> **Entries shown**:

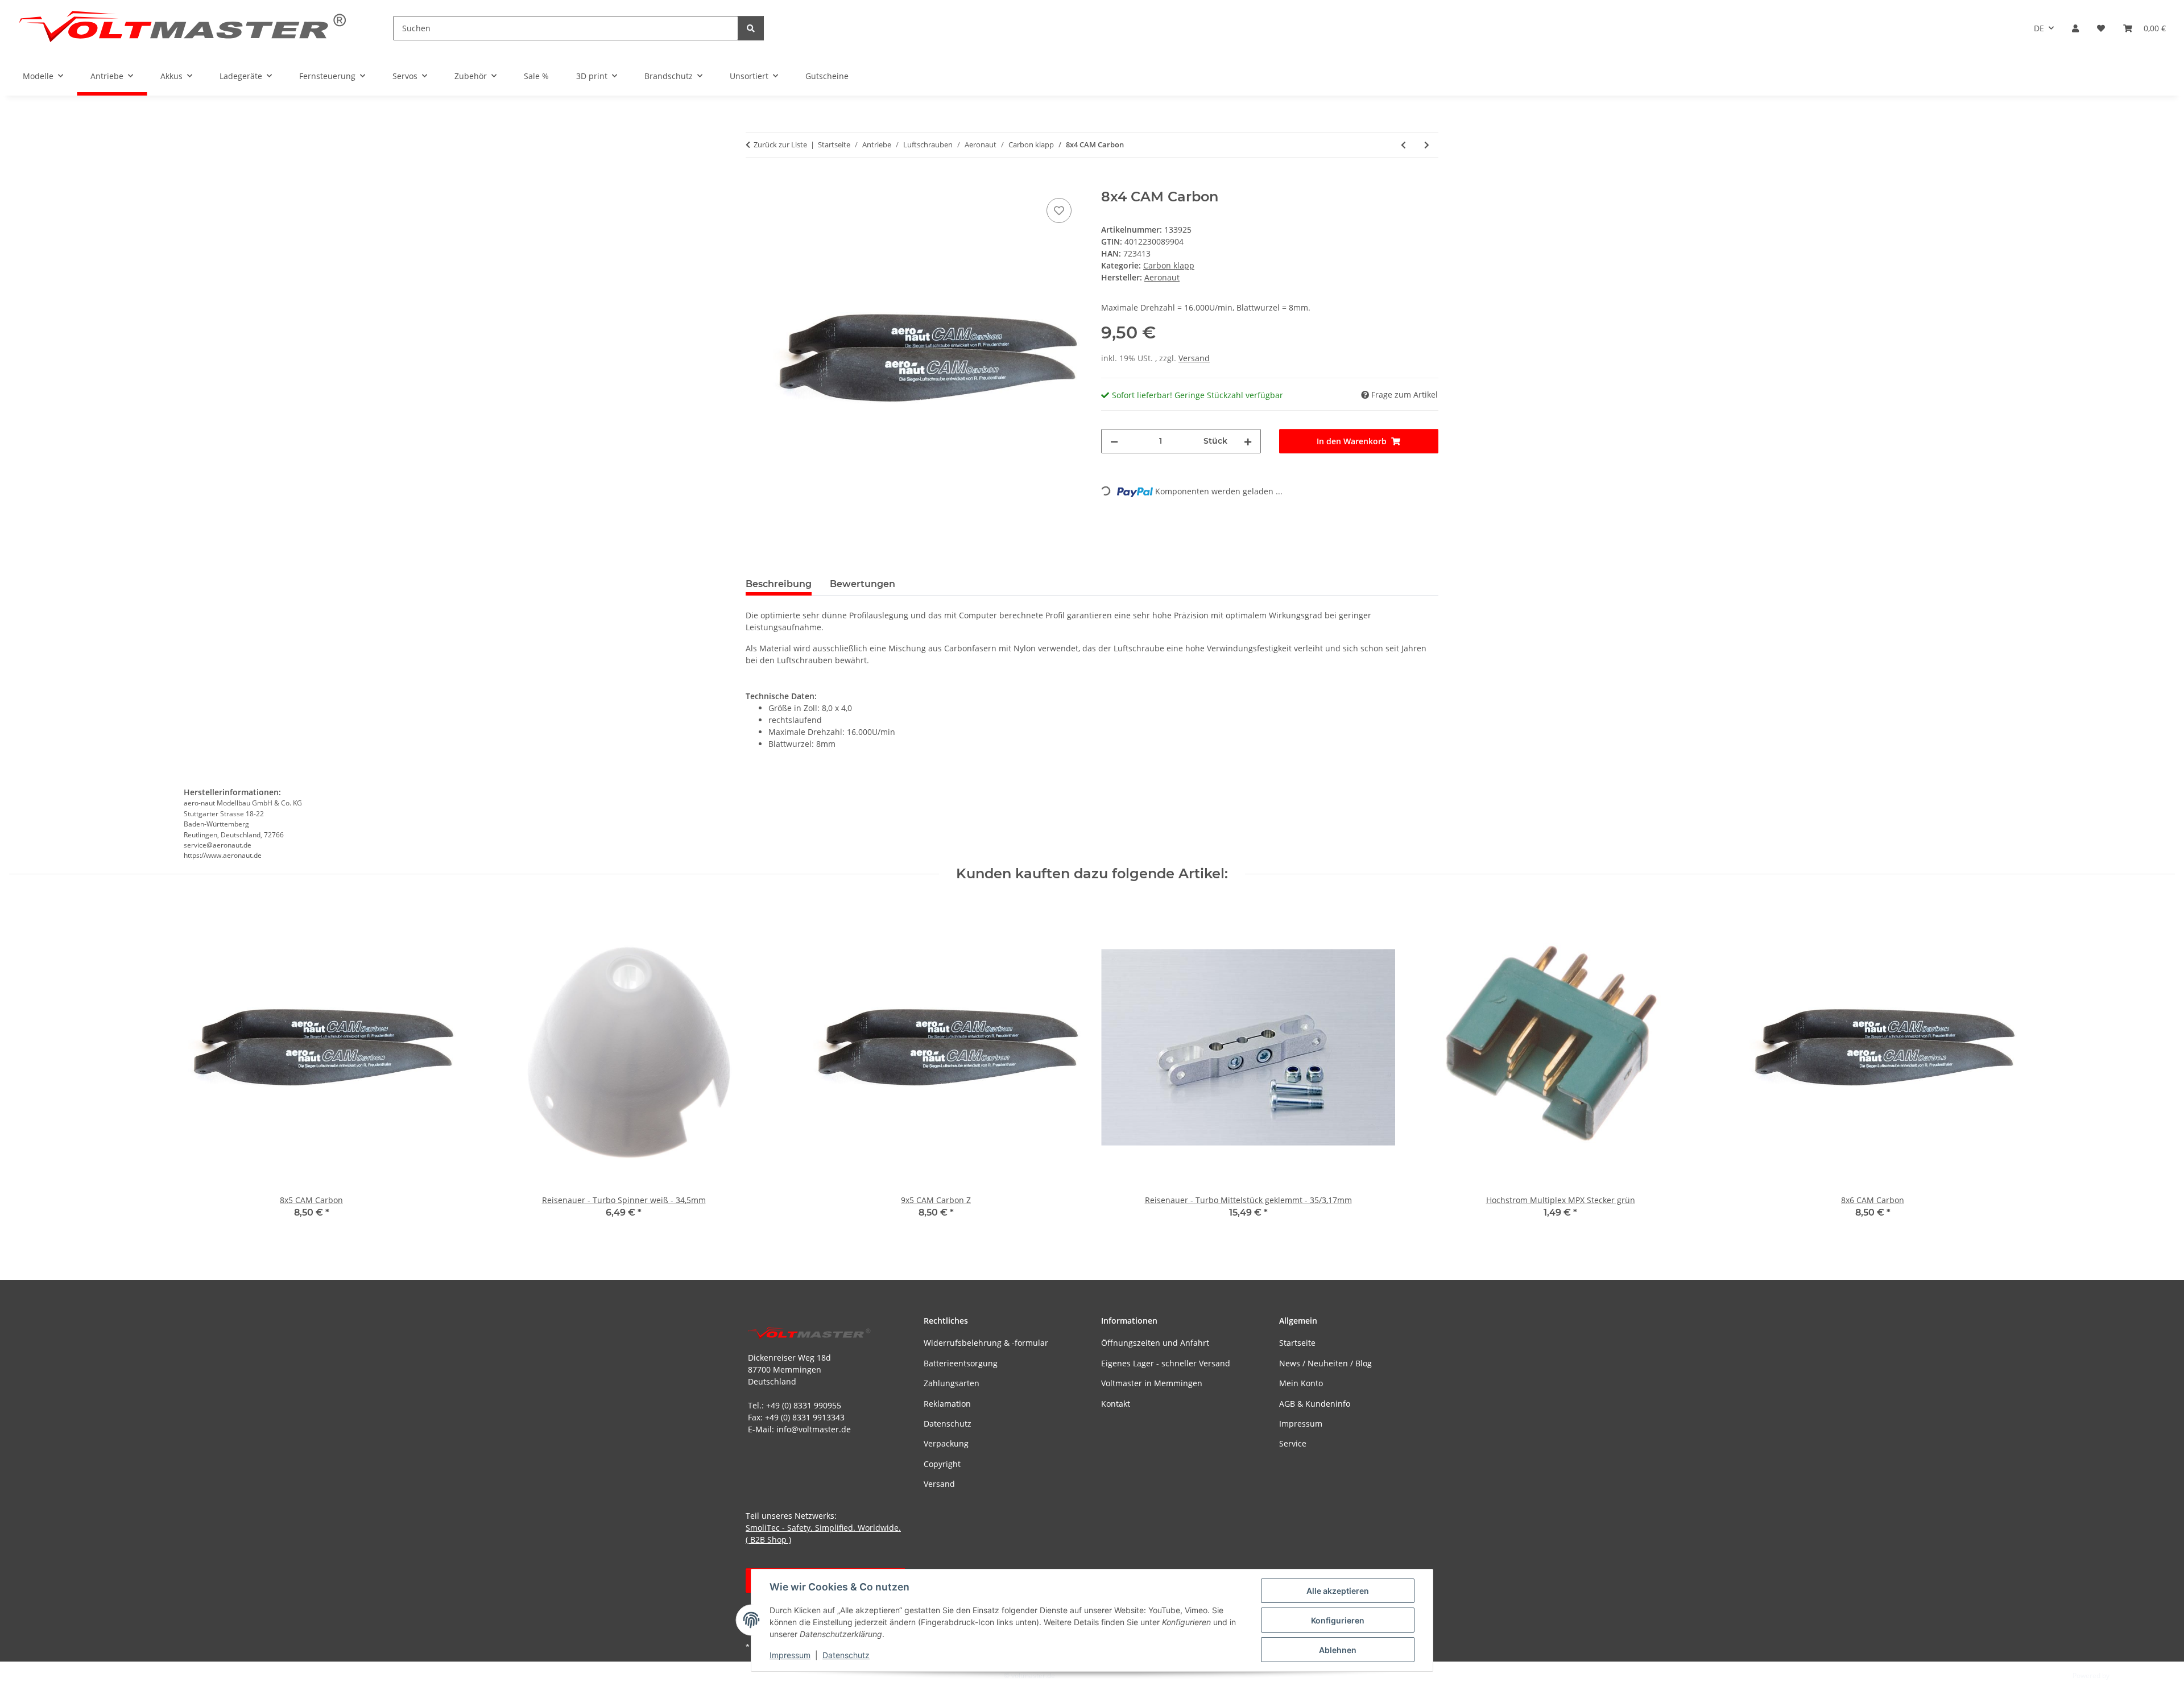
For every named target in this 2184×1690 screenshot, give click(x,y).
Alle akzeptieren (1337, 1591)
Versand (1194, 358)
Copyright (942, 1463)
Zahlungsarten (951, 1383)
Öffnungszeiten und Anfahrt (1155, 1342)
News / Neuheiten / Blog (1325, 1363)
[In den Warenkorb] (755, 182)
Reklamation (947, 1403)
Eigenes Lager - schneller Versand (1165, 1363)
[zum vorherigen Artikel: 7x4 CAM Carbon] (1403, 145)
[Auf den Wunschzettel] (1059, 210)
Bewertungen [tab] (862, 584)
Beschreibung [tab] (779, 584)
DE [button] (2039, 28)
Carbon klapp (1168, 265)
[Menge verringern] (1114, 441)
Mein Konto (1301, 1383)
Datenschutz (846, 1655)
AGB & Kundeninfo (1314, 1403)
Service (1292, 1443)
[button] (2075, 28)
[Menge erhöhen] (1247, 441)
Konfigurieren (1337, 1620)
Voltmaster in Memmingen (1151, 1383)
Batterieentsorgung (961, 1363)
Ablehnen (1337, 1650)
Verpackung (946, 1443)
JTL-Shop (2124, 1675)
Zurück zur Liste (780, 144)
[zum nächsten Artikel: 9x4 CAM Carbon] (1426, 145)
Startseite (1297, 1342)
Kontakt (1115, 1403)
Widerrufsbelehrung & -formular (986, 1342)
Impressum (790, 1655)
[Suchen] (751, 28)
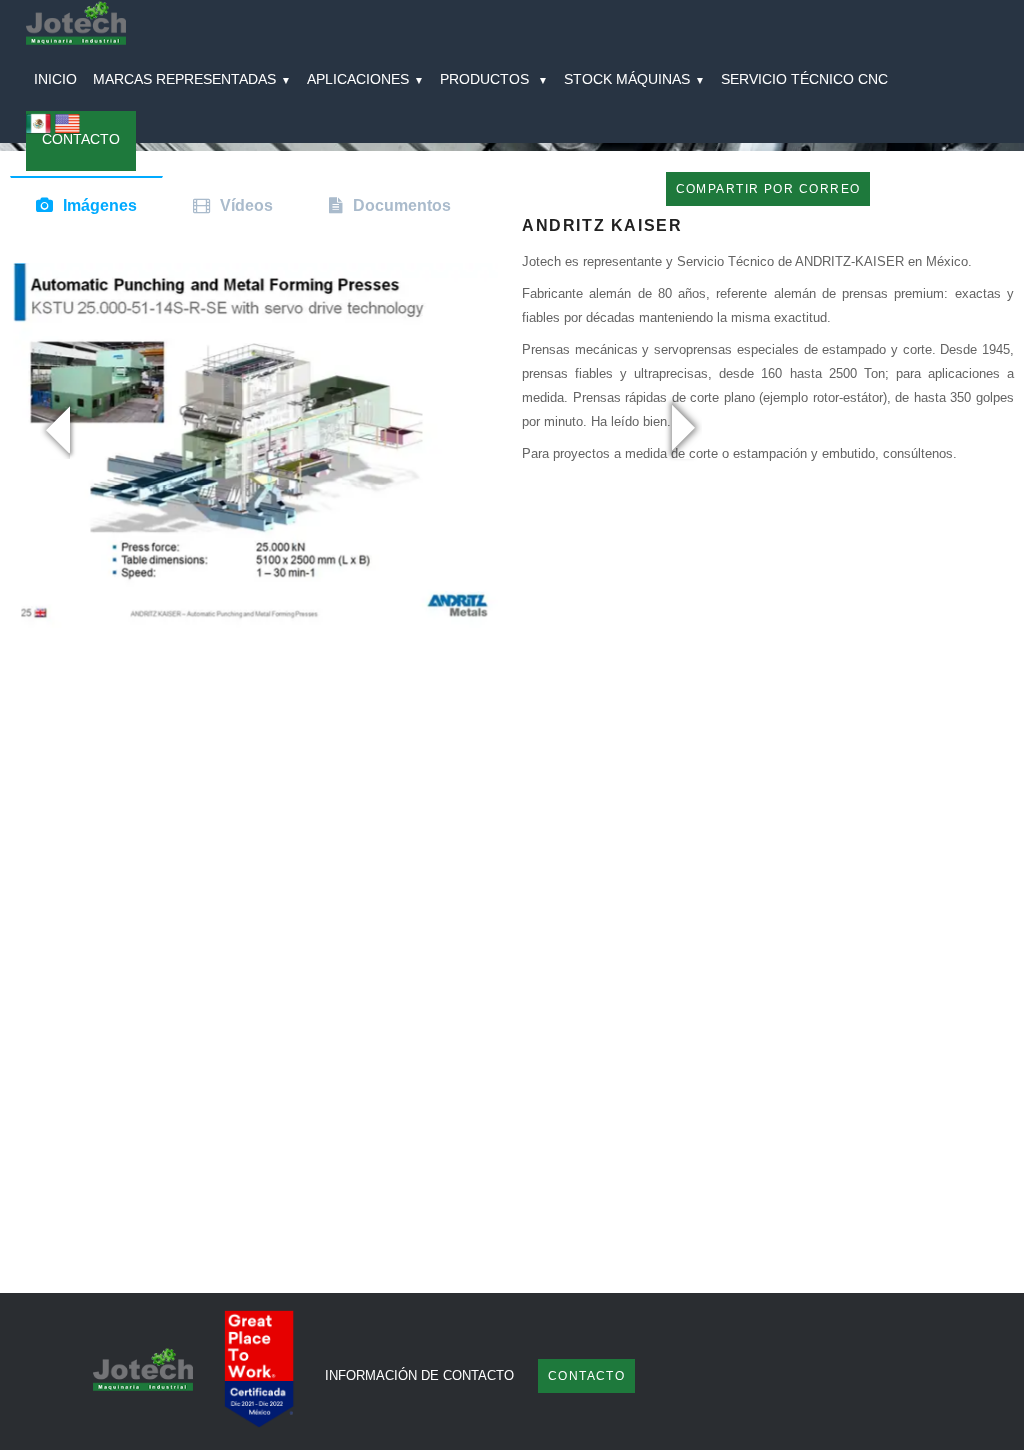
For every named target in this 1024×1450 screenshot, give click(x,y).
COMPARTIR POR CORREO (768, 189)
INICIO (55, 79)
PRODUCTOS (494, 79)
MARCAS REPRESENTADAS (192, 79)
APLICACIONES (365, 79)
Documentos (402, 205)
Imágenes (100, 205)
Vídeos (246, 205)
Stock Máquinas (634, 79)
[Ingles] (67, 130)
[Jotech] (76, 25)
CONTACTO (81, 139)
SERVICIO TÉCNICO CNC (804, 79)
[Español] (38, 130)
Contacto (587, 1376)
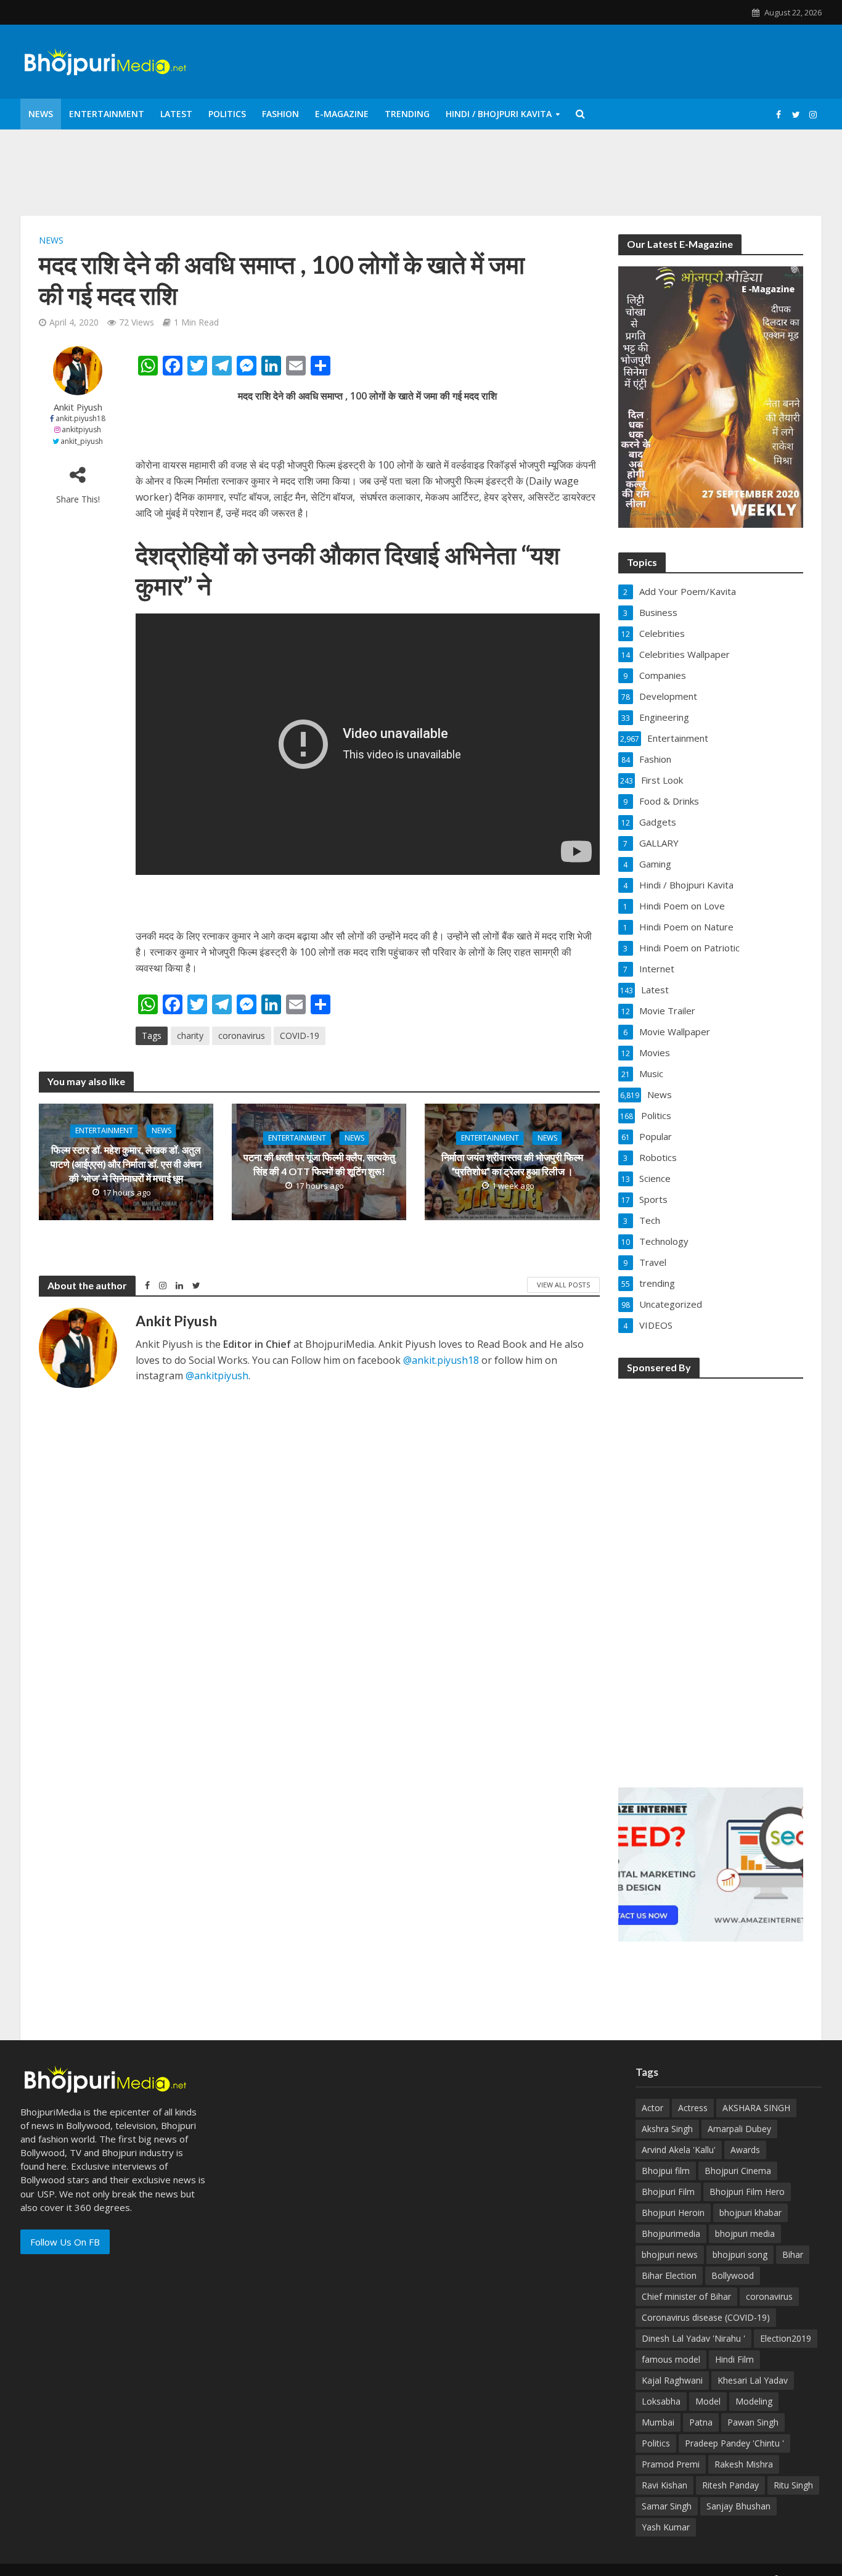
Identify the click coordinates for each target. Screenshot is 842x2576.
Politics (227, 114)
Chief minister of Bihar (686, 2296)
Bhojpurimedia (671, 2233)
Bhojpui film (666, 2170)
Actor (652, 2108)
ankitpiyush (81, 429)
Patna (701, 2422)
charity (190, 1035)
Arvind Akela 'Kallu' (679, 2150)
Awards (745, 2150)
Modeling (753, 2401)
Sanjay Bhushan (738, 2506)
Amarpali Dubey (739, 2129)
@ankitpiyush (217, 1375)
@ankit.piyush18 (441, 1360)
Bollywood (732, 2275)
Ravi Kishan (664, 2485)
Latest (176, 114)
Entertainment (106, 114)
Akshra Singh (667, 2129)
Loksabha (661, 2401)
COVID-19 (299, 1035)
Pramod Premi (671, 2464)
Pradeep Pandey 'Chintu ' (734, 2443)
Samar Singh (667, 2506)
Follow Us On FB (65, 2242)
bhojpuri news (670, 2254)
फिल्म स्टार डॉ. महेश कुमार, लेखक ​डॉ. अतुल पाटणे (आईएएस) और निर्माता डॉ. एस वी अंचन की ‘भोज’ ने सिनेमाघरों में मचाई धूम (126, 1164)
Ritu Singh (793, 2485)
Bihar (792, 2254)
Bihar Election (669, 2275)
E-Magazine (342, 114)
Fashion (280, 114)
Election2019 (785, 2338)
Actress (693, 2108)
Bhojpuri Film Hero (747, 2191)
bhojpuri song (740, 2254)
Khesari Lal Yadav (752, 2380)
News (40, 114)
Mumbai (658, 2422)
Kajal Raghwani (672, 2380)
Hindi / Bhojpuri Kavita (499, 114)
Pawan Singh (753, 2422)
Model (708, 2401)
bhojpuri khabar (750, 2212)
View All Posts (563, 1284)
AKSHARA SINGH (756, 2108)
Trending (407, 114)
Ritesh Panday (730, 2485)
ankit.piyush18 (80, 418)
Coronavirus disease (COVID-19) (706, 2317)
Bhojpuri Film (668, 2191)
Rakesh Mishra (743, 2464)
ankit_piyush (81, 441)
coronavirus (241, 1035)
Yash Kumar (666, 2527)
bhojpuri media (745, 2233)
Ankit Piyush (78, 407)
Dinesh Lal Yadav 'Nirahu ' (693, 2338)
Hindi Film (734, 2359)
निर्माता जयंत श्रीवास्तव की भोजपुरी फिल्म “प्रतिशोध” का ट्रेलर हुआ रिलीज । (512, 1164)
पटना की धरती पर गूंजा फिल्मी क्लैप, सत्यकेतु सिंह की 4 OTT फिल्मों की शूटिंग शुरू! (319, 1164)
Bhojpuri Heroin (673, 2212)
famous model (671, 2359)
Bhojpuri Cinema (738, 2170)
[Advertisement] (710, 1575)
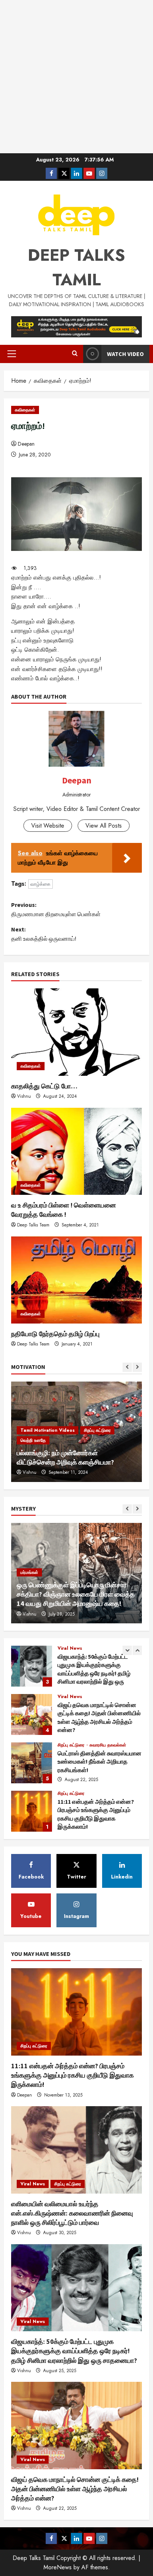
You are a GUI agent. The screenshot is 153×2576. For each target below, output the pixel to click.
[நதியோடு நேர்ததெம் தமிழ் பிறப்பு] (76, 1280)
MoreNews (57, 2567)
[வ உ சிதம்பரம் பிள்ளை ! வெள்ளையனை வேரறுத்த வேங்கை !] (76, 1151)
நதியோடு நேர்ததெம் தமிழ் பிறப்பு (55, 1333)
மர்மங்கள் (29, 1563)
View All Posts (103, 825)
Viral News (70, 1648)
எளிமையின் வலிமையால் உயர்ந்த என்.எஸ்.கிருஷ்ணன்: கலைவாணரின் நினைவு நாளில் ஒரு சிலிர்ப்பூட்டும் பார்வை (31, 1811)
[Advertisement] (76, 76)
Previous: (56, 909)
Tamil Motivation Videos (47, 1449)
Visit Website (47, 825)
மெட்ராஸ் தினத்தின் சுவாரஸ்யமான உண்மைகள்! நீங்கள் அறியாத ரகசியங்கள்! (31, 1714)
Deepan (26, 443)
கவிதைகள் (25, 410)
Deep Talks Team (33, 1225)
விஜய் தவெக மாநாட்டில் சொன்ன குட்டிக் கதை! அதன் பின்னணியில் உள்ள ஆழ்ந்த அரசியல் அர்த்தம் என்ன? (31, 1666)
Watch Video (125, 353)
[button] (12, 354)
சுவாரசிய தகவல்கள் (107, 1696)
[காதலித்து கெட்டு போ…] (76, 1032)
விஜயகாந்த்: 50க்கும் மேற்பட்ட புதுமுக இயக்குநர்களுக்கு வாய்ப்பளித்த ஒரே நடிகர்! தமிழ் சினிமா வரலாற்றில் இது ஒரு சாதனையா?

> **Task**: Every line that holds the word "each" should be copied from the records above.

> **Answer space**:
Identify the click coordinates for each target. Screenshot is 842x2576.
You are a GUI agent. The screenshot is 153×2576. For each target below, output the pixel to click.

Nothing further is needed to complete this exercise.